Over the course of 2005, the ÚPN expects to publish the ŠtB's central and western Slovak section files in addition to the eastern unit already published.
According to Milan Hort, the chairman of the SDKÚ's parliamentary party caucus, Hurný's resignation was "his personal decision and the SDKÚ accepts it".
Hurný continues to deny cooperating with the ŠtB.
"I have become a tool for political attacks against the political party that nominated me to the post, and against PM Mikuláš Dzurinda. I must say that I never wanted to hurt anyone then, and I do not want to do it today, either. Therefore I have decided to leave [the post]," Hurný said January 3.
Hurný is determined to clear his name in court through legal means.
Analysts agree that if the decision had come earlier, the SDKÚ and Hurný could have saved themselves the negative publicity.
According to Soňa Szomolányi, political analyst with the political science department at Comenius University in Bratislava, "The more such cases, the better. This could set a precedent. If more like Hurný stepped down, such a practice might become standard, as it is in other developed democracies," Szo-molányi said.

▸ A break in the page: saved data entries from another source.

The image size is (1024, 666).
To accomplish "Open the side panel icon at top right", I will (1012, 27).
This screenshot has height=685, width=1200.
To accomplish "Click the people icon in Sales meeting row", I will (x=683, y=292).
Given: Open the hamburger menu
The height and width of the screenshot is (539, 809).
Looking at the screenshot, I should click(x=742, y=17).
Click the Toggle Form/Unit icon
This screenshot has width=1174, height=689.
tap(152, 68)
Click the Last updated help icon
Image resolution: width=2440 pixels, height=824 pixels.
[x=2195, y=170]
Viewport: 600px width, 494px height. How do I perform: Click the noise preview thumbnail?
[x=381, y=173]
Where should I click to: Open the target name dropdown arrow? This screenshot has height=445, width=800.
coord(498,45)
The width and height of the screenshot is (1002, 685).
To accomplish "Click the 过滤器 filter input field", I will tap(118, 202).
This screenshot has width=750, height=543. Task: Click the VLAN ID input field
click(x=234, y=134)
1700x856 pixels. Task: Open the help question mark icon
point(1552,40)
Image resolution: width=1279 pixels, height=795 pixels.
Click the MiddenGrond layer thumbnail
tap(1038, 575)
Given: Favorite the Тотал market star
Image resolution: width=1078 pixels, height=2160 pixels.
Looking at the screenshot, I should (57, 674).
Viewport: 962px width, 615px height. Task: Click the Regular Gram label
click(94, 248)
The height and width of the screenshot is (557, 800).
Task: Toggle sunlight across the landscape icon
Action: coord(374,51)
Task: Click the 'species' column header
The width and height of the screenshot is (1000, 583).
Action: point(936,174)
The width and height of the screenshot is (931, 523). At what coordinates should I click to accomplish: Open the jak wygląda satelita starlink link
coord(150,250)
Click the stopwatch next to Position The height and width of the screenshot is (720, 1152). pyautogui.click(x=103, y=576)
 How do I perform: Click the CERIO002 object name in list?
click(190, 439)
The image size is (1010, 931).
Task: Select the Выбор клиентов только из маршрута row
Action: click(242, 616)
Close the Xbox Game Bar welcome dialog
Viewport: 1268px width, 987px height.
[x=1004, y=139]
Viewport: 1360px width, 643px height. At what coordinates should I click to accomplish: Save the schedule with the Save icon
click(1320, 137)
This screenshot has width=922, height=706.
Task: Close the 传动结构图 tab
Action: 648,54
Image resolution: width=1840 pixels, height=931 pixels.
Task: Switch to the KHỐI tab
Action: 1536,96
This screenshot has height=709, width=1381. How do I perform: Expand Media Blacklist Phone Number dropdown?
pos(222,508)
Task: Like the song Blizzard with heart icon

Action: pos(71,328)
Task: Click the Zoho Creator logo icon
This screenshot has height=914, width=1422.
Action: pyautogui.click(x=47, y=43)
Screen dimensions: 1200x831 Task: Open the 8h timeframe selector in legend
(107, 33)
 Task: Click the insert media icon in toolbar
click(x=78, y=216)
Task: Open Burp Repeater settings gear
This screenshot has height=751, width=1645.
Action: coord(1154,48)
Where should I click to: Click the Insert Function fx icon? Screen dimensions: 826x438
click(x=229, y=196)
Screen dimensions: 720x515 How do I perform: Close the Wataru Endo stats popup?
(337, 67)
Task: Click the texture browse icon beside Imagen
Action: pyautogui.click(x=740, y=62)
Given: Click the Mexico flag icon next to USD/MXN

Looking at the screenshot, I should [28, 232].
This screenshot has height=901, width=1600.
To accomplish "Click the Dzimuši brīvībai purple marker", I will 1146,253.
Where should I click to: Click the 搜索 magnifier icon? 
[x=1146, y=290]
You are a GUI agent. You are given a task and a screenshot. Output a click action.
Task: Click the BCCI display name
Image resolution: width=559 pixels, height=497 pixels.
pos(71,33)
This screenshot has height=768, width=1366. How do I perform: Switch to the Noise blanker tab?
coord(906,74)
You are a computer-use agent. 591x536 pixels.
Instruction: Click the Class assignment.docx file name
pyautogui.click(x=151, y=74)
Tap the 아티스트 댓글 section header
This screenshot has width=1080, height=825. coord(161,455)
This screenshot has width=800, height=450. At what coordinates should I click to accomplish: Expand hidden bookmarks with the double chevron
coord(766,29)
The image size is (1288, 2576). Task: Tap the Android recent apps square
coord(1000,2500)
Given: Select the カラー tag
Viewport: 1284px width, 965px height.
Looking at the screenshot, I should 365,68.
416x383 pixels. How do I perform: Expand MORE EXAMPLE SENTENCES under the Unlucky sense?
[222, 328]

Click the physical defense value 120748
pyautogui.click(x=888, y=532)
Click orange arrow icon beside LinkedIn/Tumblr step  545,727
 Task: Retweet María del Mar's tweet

She added, however, that all those accused of wrongdoing should be allowed to defend themselves publicly via courts or through other legal means.
"Otherwise such allegations may become a political tool," she said. In the neighbouring Czech Republic, where similar lists were also published, there are cases in which people were listed as spies but have then been exonerated in court.
Only recently, Speaker of Parliament Pavol Hrušovský said that it was a serious problem that former ŠtB collaborators held public posts.
"I am convinced that all those who were ŠtB agents, who voluntarily informed on their closest peers, should resign from public life," he said.
Luboš Kubín, political analyst with the Slovak Academy of Sciences, thinks that in Hurný's case the massive media pressure forced him to leave. When the ÚPN's publication first implicated Hurný as a former spy, he refused to consider stepping down.
"It is also possible that the SDKÚ conducted a survey to establish the impact of having an alleged ŠtB agent as one of its top nominees and decided it wasn't worth the risk. It is also possible that Hurný simply lost the trust of his own party colleagues," says Kubín.
Hurný's decision, however, has not yet inspired SDKÚ party colleague Jozef Banáš, who is also suspected of cooperating with the ŠtB, to consider taking similar steps.
According to the SITA news agency, Banáš insisted that the files he obtained from the ÚPN proved that he never hurt anyone.
Banáš, who has recently become the vice-president of NATO's Parliamentary Assembly (PA), worked in foreign trade and diplomacy during the Communist regime.
These spheres, he admitted, were controlled by the ŠtB. But according to him, even the leaders of the NATO PA considered the published lists of alleged ŠtB collaborators to be untrustworthy.